## What is asked:
1) In the forum thread on cheating, what reasons does the second poster give for never having cheated? Answer in one to three sentences.
2) Write a continuation of the forum thread on cheating, picking up right after its final sentence.

## Excerpted text:
Start

I couldnt mate, knowing what it would do to her puts a massive wall up.

There is a girl living not too far from me that it quite smart and a total slut and has put it on a plate numerous times and I just cant.

If im not going to do it coked up and knowing my mrs wouldnt find out I dont think im goinh to at all lol.

Dont think it will ever go away me lusting after other girls but dont think I will ever act on it.

Resigned to a life trolling through my personal [email protected] bank


----------



## Andy Dee (Jun 1, 2008)

personally Not for me, after a few months I just lose the attraction for the same woman in any relationship, I dont know if thats because there's something underlying I am not aware of or thats just the way I am.

But as for cheating, no never done it, not because im not tempted, just because I have always tried to put my focus into one woman most of the time ..unless her friend is invited :innocent: and im paranoid about Sti's as it is and couldn't bare the thought of passing one onto someone else lol.

End

## Available data:
Start

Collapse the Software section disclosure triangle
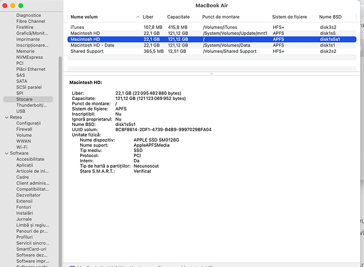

End

## Solved problems:
1) The second poster says it isn't for lack of temptation. They have always tried to keep their focus on one woman, and they are paranoid about STIs and couldn't bear the thought of passing one on to someone else.

2)
i think the older we get and the less appealing we become you can become more content to being with just one person as the variety of options you had before you might not have later on.


----------



## cas (Jan 9, 2011)

Raptor said:


> But be honest though, how much do you think about it?
> 
> I mean if you got with her at 15 you couldn't of played the field that much, the fact that i have done 10 years of shagging is a big reason why i'm content with my girl. If she was my 1st or i'd just had a few when i was 15, i can categorically say that i'd be going insane every time i laid eyes on a nice shaped ass


I cheated on her on my 18th birthday and told her the day after, I had to hold her legs so she would not leave. I would never cheat again. I still look and I even make comments if I see a good looking woman and she doesn't mind.

I couldn't of asked for a better bird than her, she is cracking I don't think I could cheat again..


----------



## Raptor (Feb 16, 2010)

corporates said:


> Strangely enough, one of the guys i train with was saying almost the same thing a few days ago, he's only been married 4 years and can't be assed, but there again he did say his mrs is always after it, she's much younger than him..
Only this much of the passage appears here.